In fact, the profile in homogeneous (Figure 8c) is lower than that at 20 nm, whereas the profile in heterogeneous (Figure 8b) is above that at 5 nm. In homogeneous case, if the mean pore diameter of particle is augmented, the only effect that is observed is the increase of Knudsen diffusivity, with a consequent larger amount of reactant consumed by reaction (lower profiles). This occurs because the pseudo-homogeneous approach is based on the spherical symmetry for particles.
However, in the heterogeneous approach, another effect is taken into account: the net mass flux of reactant passing through the particles is not null, because there is no constraint of the symmetric boundary conditions imposed on the surface. Therefore, if the Knudsen diffusion is sufficiently fast and, at the same time, the reaction is slow enough, less amount of reactant is consumed by reaction, with a consequent increase of its profile.
This is confirmed by the plot at 300 °C (Figure 9), where both heterogeneous and homogeneous profiles show the same trend. In fact, under these conditions, the reaction rate is much higher than that at 260 °C and, thus, the effect of the higher diffusion flux due to the increased diameter is completely balanced and overcome by the reaction velocity, causing the heterogeneous profile for 50 nm to be below that for 20 nm, as in homogeneous case.

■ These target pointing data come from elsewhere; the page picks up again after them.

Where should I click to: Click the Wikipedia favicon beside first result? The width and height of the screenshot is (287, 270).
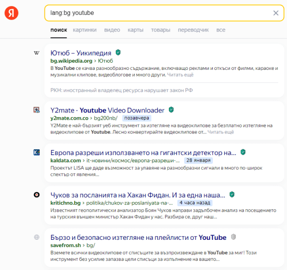tap(37, 53)
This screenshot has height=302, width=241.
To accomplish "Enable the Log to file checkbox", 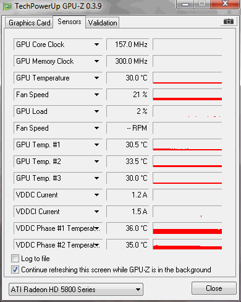I will [15, 259].
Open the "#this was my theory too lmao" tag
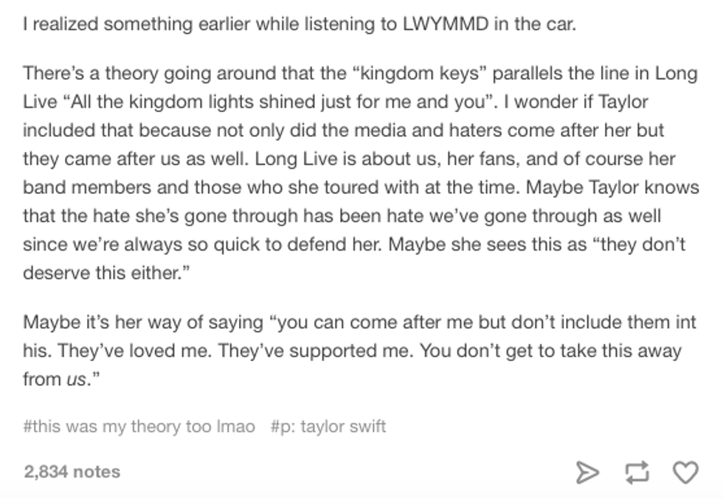723x499 pixels. (139, 426)
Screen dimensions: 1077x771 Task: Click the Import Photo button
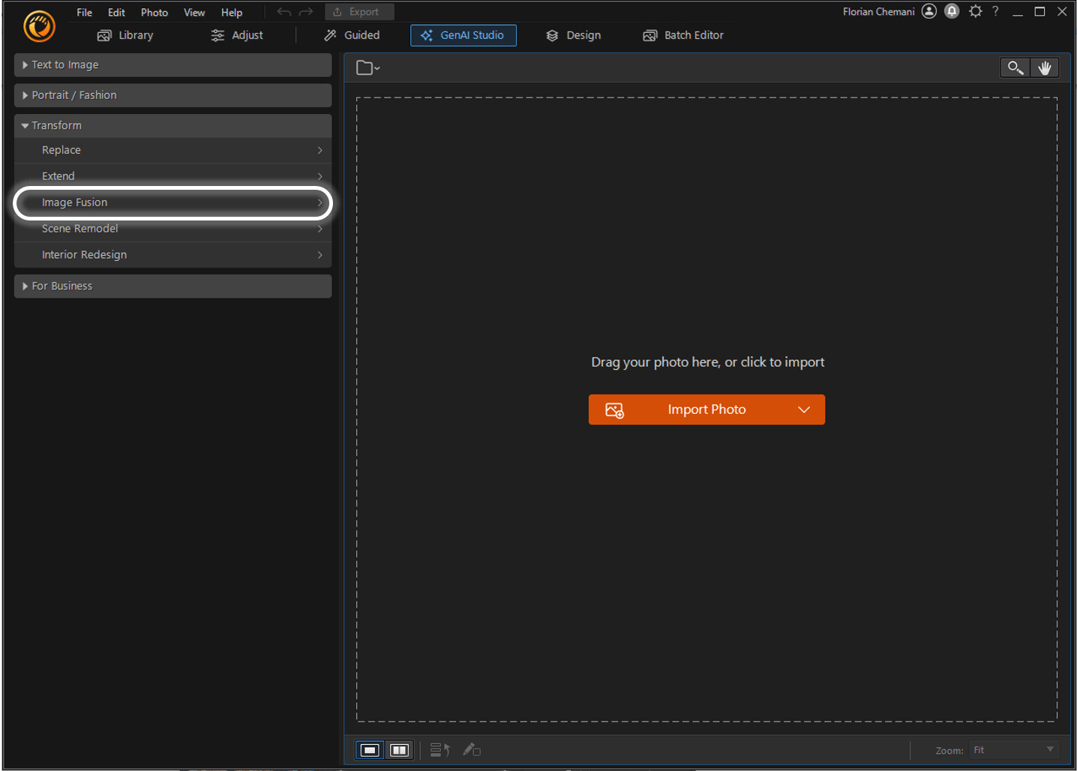(x=706, y=409)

Comparison between heterogeneous (symbols with lines) and pseudo-homogeneous (continuous line) approach in terms of decane molar concentration profiles at 300 °C and τ Part = 3. The data related to a d pore of 20 nm are comprised between 5 and 50 nm, very close to the latter.
The difference between the two situations can be observed better in Figure 10, where the normalised amount of decane consumed by reaction defined in Eq. 7 – actually a kind of conversion – is plotted as a function of the mean pore diameter under the same conditions as those of Figures 8 and 9.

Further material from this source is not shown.